Please make an exact copy of the lines from the one holding "This screenshot has height=97, width=143." through the end of the data, both ends included, with no pictures.
──────────────────────────────
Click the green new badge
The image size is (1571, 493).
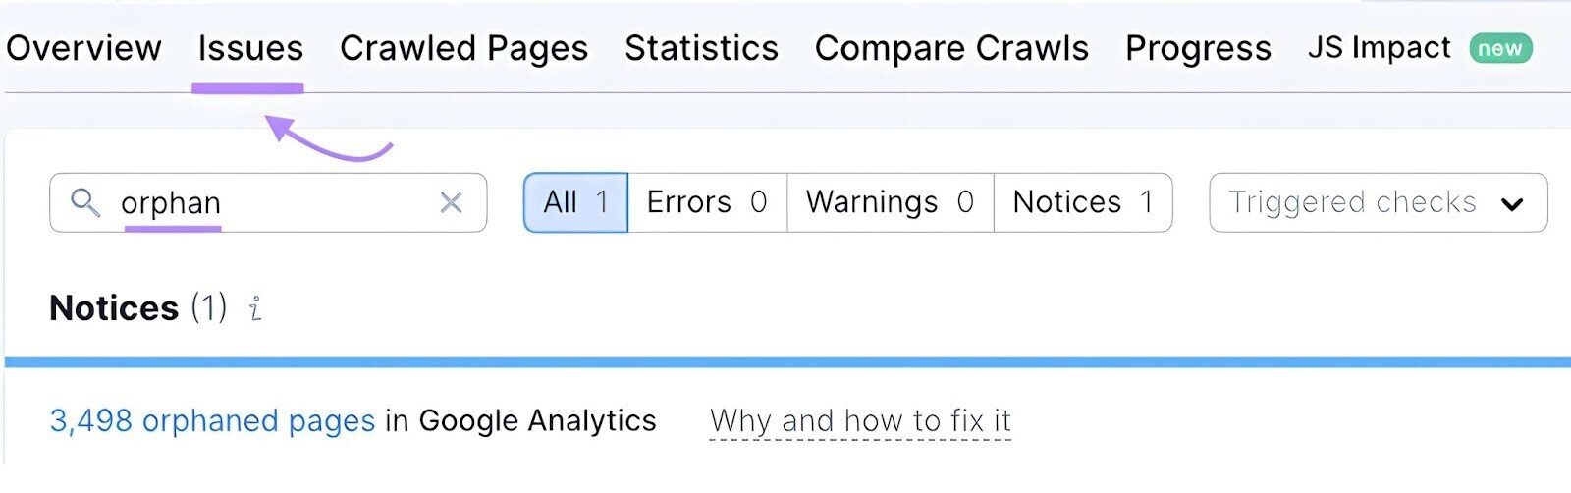[x=1499, y=48]
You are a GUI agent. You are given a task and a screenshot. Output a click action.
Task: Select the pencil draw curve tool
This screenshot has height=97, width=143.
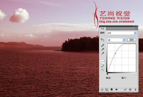(x=103, y=66)
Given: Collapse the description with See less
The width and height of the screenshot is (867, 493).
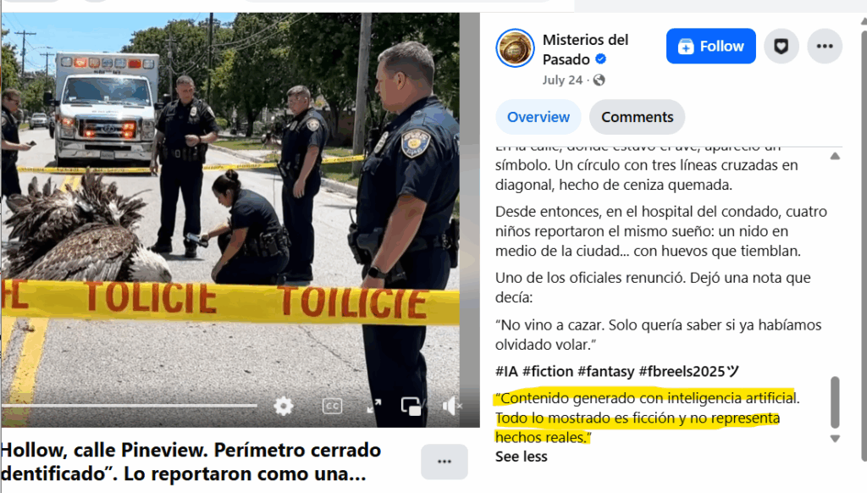Looking at the screenshot, I should [521, 457].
──────────────────────────────
* EXPECTED ANSWER
This screenshot has height=97, width=143.
(x=103, y=66)
Given: Collapse the description with See less
The width and height of the screenshot is (867, 493).
Looking at the screenshot, I should [521, 457].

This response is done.